┌─ Material for this exercise
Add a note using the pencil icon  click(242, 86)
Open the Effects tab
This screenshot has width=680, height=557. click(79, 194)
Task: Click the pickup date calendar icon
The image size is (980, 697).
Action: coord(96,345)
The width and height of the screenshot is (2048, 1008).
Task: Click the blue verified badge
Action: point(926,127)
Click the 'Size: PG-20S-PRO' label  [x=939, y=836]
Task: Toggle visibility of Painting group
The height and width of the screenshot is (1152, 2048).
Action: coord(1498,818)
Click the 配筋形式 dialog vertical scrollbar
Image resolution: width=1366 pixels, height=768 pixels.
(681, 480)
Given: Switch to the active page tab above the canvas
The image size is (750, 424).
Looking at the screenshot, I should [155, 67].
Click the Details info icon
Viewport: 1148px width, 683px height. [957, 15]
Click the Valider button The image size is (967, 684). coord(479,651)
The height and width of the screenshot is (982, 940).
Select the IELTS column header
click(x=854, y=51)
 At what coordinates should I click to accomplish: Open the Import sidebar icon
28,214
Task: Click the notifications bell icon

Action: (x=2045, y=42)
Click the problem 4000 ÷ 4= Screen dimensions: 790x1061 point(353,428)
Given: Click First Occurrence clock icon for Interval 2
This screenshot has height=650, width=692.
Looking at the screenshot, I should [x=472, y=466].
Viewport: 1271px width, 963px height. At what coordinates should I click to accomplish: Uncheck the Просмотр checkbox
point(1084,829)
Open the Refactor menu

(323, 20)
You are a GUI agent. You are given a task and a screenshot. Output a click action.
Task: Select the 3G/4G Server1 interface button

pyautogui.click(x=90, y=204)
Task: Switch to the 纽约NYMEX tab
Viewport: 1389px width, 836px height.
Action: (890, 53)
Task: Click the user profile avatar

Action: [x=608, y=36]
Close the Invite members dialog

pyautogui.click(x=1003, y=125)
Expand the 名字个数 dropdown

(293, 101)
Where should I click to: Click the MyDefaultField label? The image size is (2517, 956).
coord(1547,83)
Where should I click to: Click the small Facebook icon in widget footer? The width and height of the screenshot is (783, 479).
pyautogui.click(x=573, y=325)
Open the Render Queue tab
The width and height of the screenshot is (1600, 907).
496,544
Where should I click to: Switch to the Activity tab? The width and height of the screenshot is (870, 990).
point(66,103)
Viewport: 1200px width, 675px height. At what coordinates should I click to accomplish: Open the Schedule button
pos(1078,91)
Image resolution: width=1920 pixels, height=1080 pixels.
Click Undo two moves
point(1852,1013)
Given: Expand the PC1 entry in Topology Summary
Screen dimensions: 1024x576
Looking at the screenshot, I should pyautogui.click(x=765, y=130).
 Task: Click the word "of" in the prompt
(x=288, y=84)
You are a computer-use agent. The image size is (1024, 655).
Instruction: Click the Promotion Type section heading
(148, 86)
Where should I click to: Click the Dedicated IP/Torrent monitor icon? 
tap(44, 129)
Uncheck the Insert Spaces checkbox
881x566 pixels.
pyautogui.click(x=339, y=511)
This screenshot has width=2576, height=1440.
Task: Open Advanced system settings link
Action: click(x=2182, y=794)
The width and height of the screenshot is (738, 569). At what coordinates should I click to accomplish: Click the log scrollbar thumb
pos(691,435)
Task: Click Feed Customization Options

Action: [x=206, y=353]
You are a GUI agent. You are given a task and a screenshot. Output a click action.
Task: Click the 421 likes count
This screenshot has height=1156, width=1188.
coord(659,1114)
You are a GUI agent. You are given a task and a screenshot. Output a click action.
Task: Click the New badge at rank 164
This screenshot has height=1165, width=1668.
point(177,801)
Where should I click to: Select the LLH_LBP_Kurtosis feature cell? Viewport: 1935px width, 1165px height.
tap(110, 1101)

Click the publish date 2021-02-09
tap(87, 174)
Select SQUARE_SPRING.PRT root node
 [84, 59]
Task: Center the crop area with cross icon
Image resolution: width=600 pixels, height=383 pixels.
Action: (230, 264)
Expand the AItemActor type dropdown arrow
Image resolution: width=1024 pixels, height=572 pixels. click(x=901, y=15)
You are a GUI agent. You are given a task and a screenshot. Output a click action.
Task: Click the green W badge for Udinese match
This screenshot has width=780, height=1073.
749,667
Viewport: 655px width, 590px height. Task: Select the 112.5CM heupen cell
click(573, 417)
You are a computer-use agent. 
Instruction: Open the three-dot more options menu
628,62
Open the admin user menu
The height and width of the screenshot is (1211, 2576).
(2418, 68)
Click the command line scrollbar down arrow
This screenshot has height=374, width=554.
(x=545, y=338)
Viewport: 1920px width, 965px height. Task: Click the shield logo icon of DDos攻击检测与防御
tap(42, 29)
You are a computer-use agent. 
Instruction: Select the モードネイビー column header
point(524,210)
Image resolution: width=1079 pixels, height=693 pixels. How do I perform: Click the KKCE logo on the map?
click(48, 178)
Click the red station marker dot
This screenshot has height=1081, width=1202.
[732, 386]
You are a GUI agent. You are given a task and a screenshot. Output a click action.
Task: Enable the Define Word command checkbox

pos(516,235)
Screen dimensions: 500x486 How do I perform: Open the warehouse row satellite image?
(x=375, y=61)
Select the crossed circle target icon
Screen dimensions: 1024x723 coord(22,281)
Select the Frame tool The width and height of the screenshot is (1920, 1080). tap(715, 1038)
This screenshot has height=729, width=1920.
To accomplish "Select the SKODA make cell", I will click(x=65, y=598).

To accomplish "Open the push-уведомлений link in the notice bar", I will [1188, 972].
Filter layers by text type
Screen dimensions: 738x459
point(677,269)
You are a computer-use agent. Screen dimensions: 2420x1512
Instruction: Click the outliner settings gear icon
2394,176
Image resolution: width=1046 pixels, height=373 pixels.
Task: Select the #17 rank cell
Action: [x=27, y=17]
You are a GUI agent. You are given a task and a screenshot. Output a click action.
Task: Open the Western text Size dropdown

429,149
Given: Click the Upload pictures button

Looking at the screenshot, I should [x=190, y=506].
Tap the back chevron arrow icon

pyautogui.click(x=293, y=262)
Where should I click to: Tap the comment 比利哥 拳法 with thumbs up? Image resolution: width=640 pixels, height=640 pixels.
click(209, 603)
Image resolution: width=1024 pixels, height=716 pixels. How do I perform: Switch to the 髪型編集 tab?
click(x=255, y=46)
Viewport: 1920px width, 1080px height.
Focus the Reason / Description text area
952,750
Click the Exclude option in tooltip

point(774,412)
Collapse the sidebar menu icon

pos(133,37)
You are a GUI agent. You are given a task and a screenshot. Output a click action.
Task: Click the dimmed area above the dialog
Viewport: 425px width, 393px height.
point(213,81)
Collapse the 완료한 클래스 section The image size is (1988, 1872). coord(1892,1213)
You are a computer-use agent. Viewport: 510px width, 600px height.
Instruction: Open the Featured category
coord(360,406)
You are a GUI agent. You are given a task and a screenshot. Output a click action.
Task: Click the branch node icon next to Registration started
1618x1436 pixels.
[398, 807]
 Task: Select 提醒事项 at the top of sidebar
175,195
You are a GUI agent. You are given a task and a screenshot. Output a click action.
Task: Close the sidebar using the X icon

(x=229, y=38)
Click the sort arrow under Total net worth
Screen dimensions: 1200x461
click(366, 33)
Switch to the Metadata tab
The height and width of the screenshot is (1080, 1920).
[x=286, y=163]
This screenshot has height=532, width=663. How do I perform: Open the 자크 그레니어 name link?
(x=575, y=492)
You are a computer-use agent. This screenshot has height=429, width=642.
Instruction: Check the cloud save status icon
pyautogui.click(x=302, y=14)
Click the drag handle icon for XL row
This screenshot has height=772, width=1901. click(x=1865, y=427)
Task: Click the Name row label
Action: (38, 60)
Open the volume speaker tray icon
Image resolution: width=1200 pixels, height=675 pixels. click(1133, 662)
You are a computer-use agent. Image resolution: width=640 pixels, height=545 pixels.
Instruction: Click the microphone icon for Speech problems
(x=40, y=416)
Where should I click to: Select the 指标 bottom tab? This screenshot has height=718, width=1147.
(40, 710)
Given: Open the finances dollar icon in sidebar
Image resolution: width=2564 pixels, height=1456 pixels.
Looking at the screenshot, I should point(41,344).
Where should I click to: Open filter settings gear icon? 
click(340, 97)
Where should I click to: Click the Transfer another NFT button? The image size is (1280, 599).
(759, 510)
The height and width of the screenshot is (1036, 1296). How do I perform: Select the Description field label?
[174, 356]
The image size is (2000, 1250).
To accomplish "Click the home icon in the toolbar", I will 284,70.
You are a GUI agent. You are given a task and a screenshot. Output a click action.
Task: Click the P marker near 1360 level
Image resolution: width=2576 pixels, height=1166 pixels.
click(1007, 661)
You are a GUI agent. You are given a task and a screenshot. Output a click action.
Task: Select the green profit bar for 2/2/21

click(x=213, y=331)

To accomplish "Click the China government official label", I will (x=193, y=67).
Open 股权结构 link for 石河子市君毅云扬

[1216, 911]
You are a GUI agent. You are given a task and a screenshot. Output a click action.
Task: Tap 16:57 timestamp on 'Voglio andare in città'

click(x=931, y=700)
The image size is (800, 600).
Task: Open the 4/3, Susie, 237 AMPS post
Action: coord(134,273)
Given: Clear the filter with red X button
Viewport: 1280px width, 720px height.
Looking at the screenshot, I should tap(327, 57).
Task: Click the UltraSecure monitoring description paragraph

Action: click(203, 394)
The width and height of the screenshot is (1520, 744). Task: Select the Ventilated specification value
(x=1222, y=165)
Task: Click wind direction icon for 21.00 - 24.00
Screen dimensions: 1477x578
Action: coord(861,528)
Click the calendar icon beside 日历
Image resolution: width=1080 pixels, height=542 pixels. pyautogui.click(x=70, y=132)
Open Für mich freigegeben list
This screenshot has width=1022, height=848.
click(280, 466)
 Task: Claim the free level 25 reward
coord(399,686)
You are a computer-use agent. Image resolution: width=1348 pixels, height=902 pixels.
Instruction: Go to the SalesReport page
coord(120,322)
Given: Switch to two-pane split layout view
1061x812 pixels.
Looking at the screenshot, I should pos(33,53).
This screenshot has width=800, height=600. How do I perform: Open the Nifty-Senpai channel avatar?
└─
▶ _Work to complete_
Please pull out every row above that contains the string "green", matching case exactly, and copy each one as is.

▶ _Exercise result_
Task: Click the green W badge for Udinese match
Task: Select the green profit bar for 2/2/21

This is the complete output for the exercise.